(Beginning of TASK INPUTS)

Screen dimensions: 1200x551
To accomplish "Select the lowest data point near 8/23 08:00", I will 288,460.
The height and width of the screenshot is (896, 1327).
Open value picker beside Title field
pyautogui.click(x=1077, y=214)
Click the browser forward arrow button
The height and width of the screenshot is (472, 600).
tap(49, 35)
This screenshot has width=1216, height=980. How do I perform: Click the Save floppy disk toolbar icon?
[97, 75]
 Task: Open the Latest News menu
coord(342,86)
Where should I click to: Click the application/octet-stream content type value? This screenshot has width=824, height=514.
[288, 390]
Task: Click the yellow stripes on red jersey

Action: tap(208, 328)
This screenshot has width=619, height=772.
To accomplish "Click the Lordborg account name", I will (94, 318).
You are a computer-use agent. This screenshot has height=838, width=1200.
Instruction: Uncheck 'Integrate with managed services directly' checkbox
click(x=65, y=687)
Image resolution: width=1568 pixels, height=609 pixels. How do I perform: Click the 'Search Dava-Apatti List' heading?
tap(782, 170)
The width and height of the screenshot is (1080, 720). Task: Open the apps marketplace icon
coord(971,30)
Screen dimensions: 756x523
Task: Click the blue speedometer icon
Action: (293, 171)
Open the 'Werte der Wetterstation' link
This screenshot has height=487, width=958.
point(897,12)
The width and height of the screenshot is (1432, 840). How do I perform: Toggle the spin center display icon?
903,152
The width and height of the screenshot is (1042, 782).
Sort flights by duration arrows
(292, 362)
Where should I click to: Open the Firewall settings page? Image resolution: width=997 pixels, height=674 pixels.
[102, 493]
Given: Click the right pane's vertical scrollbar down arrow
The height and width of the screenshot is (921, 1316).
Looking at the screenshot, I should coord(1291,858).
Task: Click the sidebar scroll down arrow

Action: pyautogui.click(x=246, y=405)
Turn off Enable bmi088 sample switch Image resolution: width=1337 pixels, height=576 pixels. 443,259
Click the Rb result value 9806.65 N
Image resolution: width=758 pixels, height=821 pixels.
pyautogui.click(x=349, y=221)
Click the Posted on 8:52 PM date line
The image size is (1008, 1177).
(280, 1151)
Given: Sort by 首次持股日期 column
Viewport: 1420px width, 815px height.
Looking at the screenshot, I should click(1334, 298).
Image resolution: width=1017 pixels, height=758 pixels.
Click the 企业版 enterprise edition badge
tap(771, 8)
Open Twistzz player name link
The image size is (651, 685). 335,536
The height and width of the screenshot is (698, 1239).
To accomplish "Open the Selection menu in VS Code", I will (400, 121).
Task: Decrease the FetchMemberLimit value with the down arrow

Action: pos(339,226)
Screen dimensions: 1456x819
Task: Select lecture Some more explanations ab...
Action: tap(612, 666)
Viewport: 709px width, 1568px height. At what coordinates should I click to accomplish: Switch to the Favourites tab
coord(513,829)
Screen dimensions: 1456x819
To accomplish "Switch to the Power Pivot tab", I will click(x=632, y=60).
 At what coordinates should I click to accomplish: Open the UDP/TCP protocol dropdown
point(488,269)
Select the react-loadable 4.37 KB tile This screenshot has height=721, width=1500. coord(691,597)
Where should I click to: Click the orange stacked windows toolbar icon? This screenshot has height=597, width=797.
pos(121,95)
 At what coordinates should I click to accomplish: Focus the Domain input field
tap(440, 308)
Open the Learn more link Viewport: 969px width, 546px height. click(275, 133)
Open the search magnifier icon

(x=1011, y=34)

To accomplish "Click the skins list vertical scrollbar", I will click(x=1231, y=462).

(End of TASK INPUTS)

• _THE TASK_:
The response consists of the lines above that contain "will".

• _SOLUTION_:
To accomplish "Select the lowest data point near 8/23 08:00", I will 288,460.
To accomplish "Click the Lordborg account name", I will (94, 318).
To accomplish "Open the Selection menu in VS Code", I will (400, 121).
To accomplish "Switch to the Power Pivot tab", I will click(x=632, y=60).
To accomplish "Click the skins list vertical scrollbar", I will click(x=1231, y=462).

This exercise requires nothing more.